FTC Investigation: OpenAI Faces Probe on Consumer Protection Violations
The Federal Trade Commission (FTC) has launched an investigation into OpenAI, the company behind the popular ChatGPT, for potential violations of consumer protection laws. The move comes as European regulators have already taken action, and Congress is actively working on legislation to regulate the artificial intelligence (AI) industry.
In a 20-page demand for information sent to OpenAI during the week of July 10, 2023, the FTC requested details on user complaints regarding any false, misleading, disparaging, or harmful statements made by OpenAI. They are also looking into whether OpenAI engaged in unfair or deceptive practices that could pose risks or reputational harm to consumers. The agency has delved into OpenAI’s data collection processes, model training methods, human feedback procedures, risk assessment and mitigation strategies, as well as privacy protection mechanisms.
As an expert in social media and AI, I recognize the transformative potential of generative AI models. However, I must highlight the risks associated with these systems, especially in terms of consumer protection. These models have the capacity to produce errors, exhibit biases, and violate personal data privacy.
At the core of chatbots like ChatGPT and image generation tools like DALL-E lies the power of generative AI models. These models can create realistic content from text, images, audio, and video inputs, accessible through browsers or smartphone apps.
The versatility of AI models allows them to be fine-tuned for various applications across different domains, from finance to biology. With minimal coding requirements, tasks can be easily described in simple language, making adaptation efficient.
However, the lack of transparency surrounding the proprietary training data used by private organizations like OpenAI raises concerns. The public remains unaware of the nature of the data used to train models such as GPT-3 and GPT-4. The complex architecture of these models, like GPT-3’s 175 billion variables or parameters, makes it challenging to conduct audits. Consequently, it is difficult to determine if the construction or training of these models causes any harm.
One particular issue with language model AIs is the occurrence of hallucinations, confidently inaccurate responses not supported by training data. Even models designed to minimize hallucinations have experienced amplification.
The danger lies in the potential for generative AI models to produce incorrect or misleading information, which can be damaging to users. In a study focusing on ChatGPT’s scientific writing abilities in the medical field, it was found that the chatbot generated citations to non-existent papers and reported non-existent results. Similar patterns were observed in other investigations as well.

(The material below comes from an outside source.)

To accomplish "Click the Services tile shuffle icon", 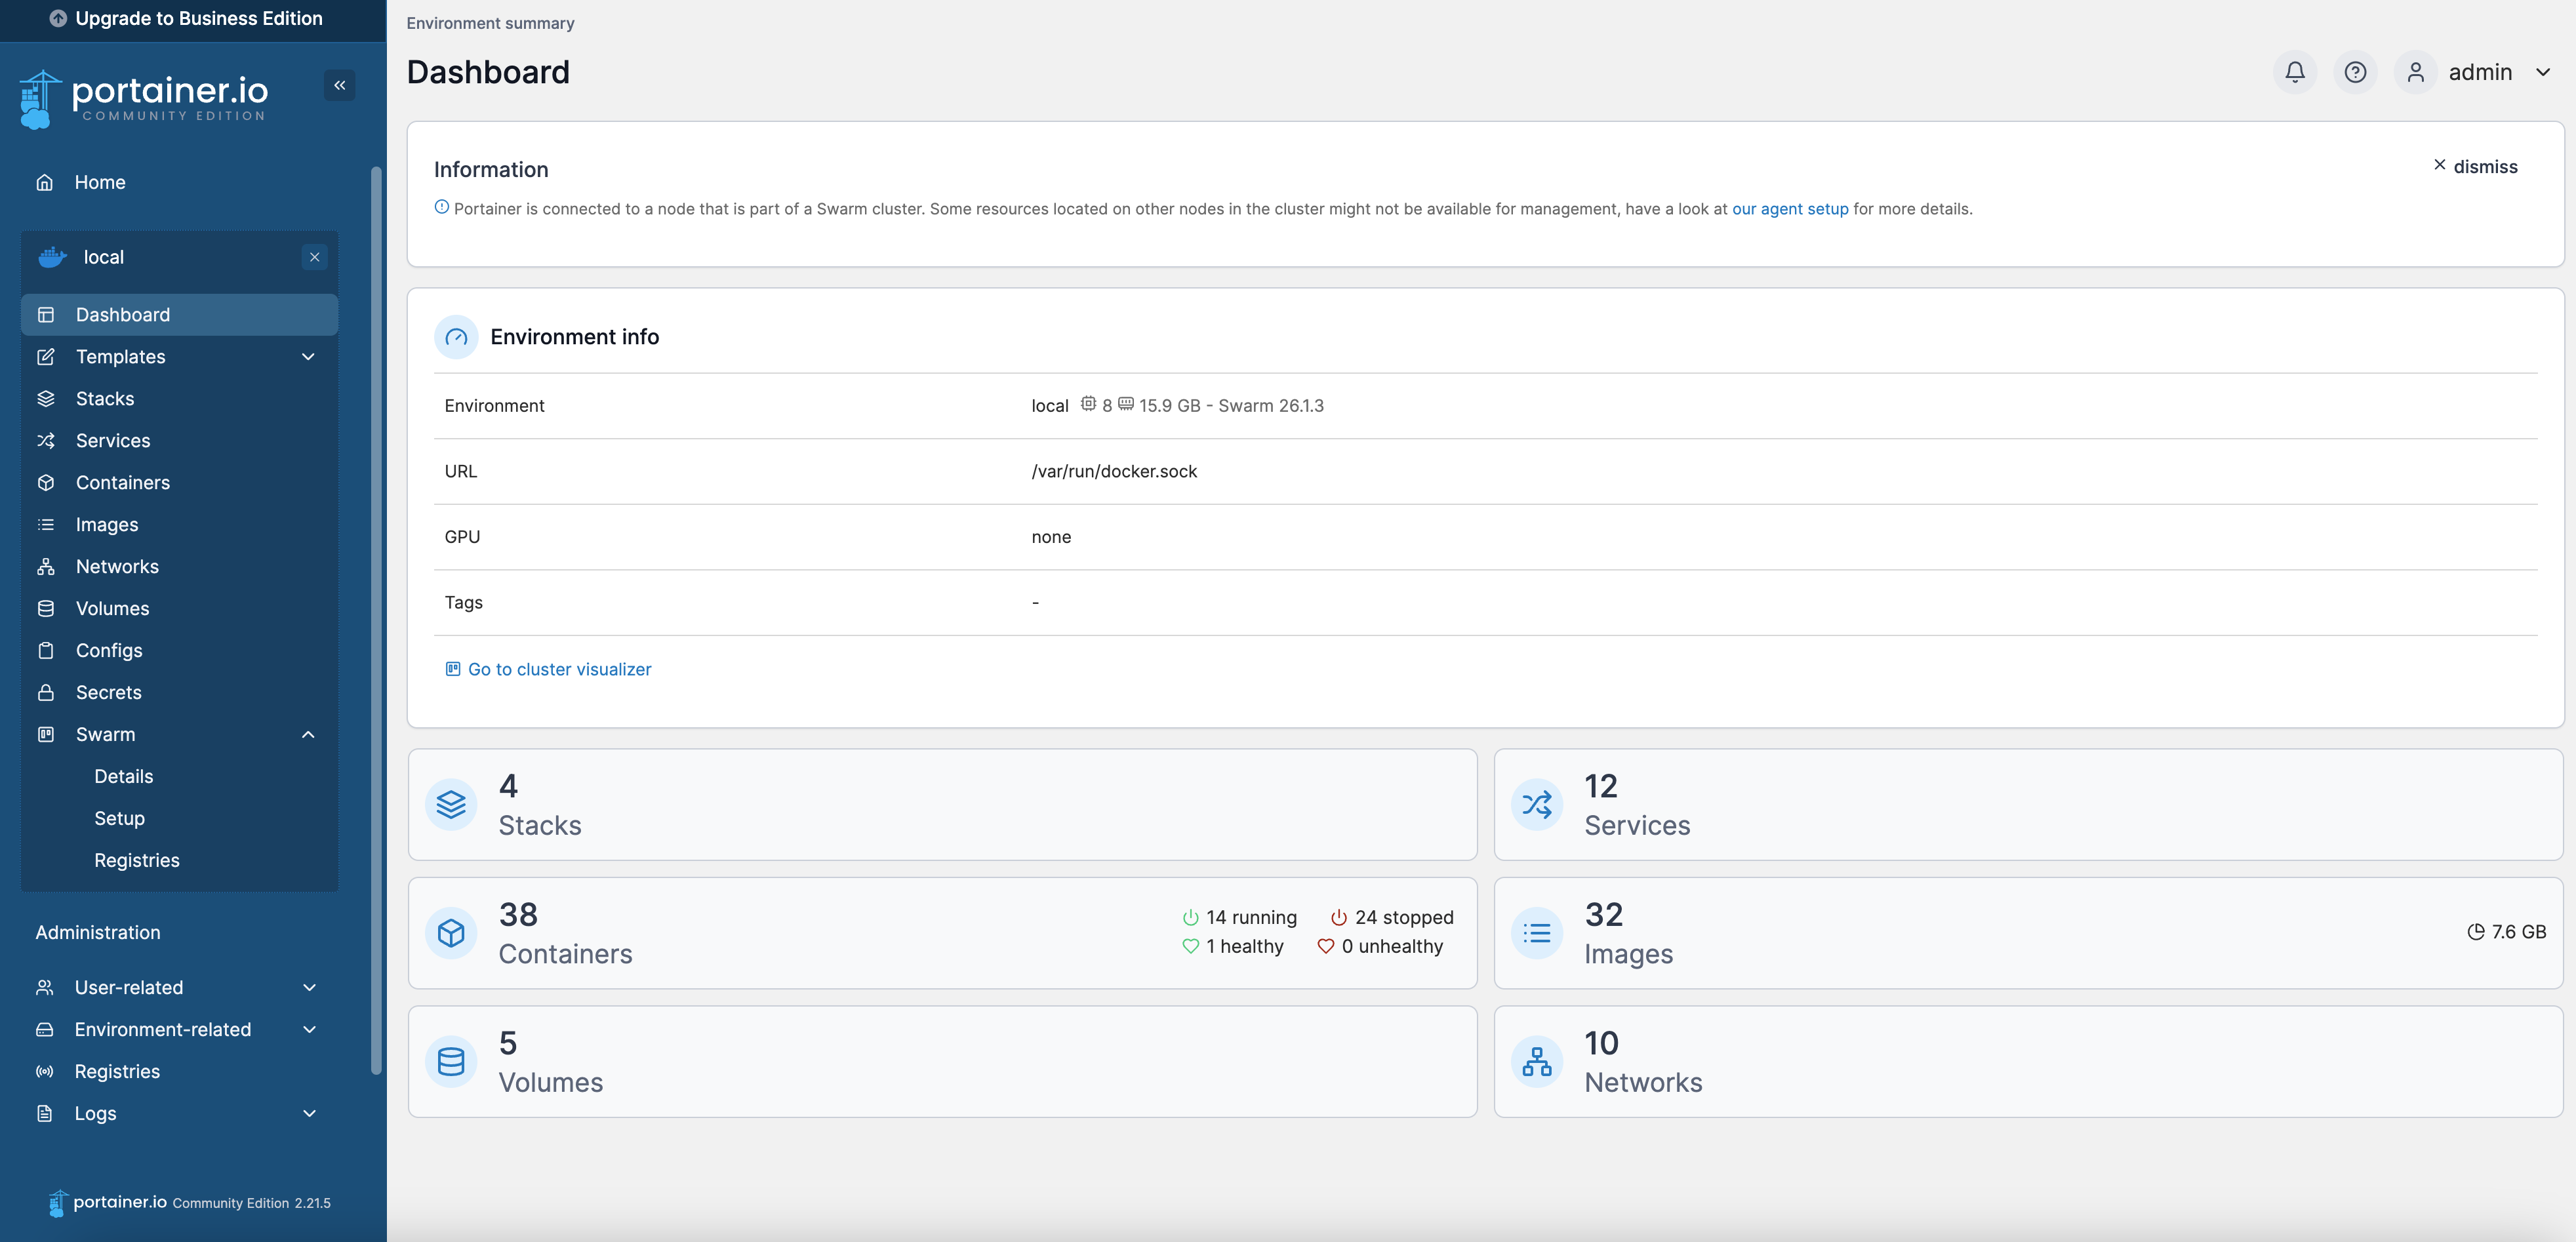I will pos(1536,805).
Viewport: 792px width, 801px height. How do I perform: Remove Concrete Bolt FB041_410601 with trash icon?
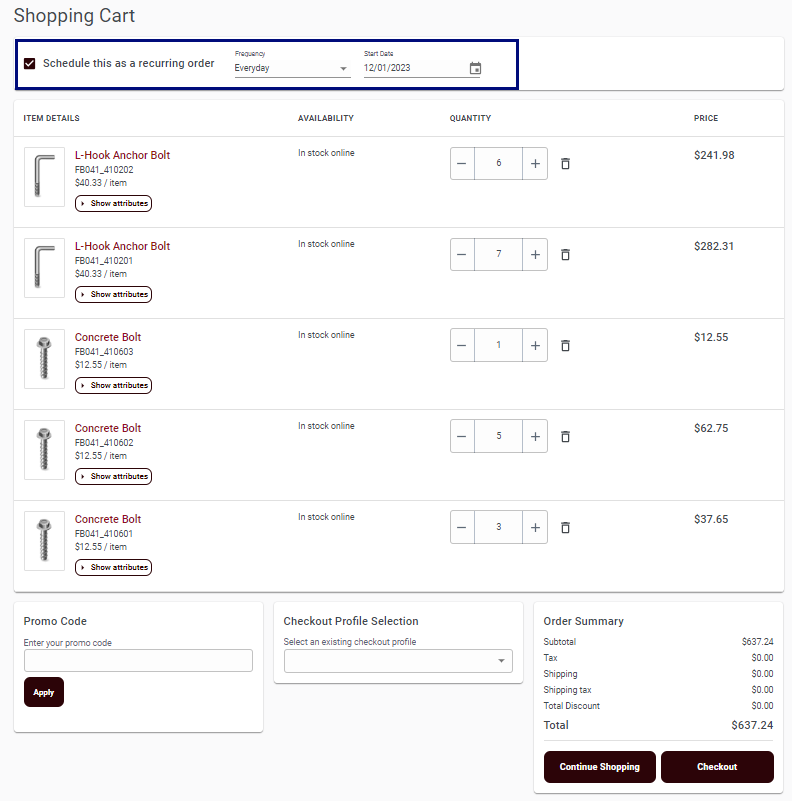[565, 527]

These hallucinations can result in tangible harm if the models are utilized without adequate supervision. For example, ChatGPT falsely accused a professor of sexual harassment, causing significant reputational damage. OpenAI also faced a defamation lawsuit after ChatGPT falsely claimed a radio host was involved in embezzlement.
Without proper safeguards, generative AI models trained on extensive internet-based data can inadvertently perpetuate existing societal biases. In applications like recruiting campaigns, unintended discrimination against certain groups of people may occur.
The FTC probe into OpenAI is an important step towards ensuring consumer protection in an ever-evolving AI landscape. Balancing the incredible potential of these models with their potential risks is crucial. By addressing concerns related to false information, biases, and privacy violations, regulators aim to foster an environment where AI can flourish without jeopardizing individuals or social cohesion.
As the conversation around AI regulation continues, it is imperative to strike the right balance between promoting innovation and safeguarding users’ rights. This involves transparent discussions, robust oversight, and ongoing collaboration between regulators, AI companies, and researchers to harness the benefits of AI responsibly and ethically.